[Hawkular-dev] Availability revisited

Fri Jul 24 11:44:11 EDT 2015

_Part 1) Avail Storage_
There are issues no matter which way we go.  Keeping current-avail 
in-memory means having a global, distributed cache that in a worst case 
would have an entry replicated for every resource on every server.  But, 
it would allow us to keep only a RLE avail in cassandra and a current 
avail could be accessed in memory.

We can avoid a global, distributed cache by keeping avail in cassandra.  
Possibly rooted in the schema suggested by John below. That combines a 
verbose non-RLE table and another table that can provide the current 
avail as well as the most recent avail change. We can then have a 
server-side aggregator to migrate data to RLE. John and I discussed some 
of the challenges and John has some ideas around how the aggregation 
could work.

Either approach will come with some challenges.  We give up some control 
with the ispn cache and potentially would need to migrate to a 
standalone cache in the future.  Although getting started with an 
embedded cache may save effort over additional coding for aggregation to 
RLE.

_Part 2) Avail Sub-State_
We currently have the basic Availability states of Up, Down, and 
Unknown.  We also have the notion of "Degraded" and possibly "Mixed" 
(for groups).   Additionally,  we have ideas around additional modifiers 
like Missing, Disabled, MaintenanceWindow and RestartRequired.  I say 
"modifiers" instead of "sub-states" because maybe multiple modifiers 
could be in effect at a given time.

Going back to Availability, I wonder if maybe we should a consider a 
numeric (integer) value for Availability.  This could integrate 
Degraded/Mixed into a single Availability value.  Perhaps -1=Uknown, 
0=Down, [1..9] =Degraded/Mixed, 10=Up.   We don't want too many values 
or the 'avail_state_change' table could end up with too many rows per 
resource.  If we don't want to quantify the value then I think we could 
probably live with Up, Down, Unknown, Mixed.  And then have everything 
else be a modifier.  If we want to limit to a single modifier it may 
make sense to have a large set of Avail values, e.g.
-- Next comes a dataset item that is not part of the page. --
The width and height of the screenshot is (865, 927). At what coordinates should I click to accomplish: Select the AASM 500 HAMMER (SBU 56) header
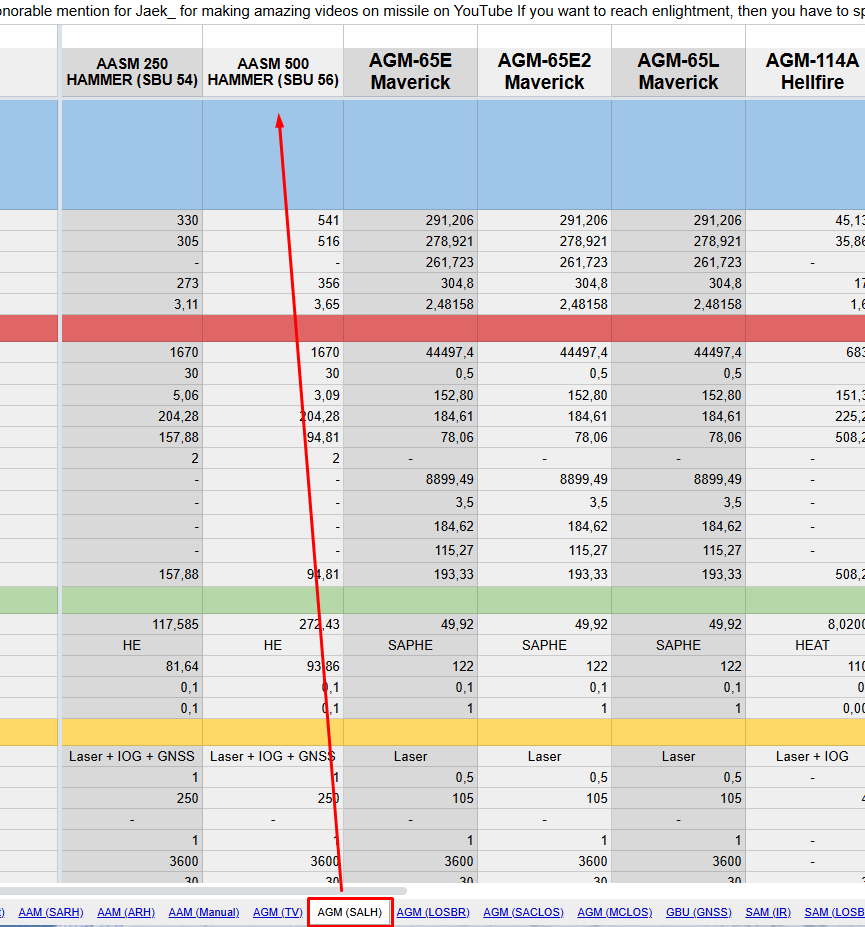(x=273, y=72)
Up, Up_Degraded, 
Down, Down_Missing, etc...

Otherwise, I guess the Modifiers could be a verbose, comma separated 
string value.  Or it could be a compact bit mask.   It doesn't strike me 
as a field that needs to be searched/filtered on at the db level, more 
likely could be used for client-side filtering.  The question that needs 
to be answered is whether it's important for a historical RLE view, or 
if its important only for the current state.  If looking at a RLE for a 
resource's avail, and you see a Down period last week, do we need to be 
able to drill down and say it was Down and Missing?  Or Up with 
RestartRequired?  Or is that relevant only for the current avail state.  
I honestly don't know (but if we have a verbose list of avail values 
it's easy).   My inclination is to say that histyorical RLE is not 
decorated with modifiers.  In that case I think only the  
'avail_state_change' table would need an additional, non-PK field for 
the modifiers.

I'll stop rambling now and see what people have to say...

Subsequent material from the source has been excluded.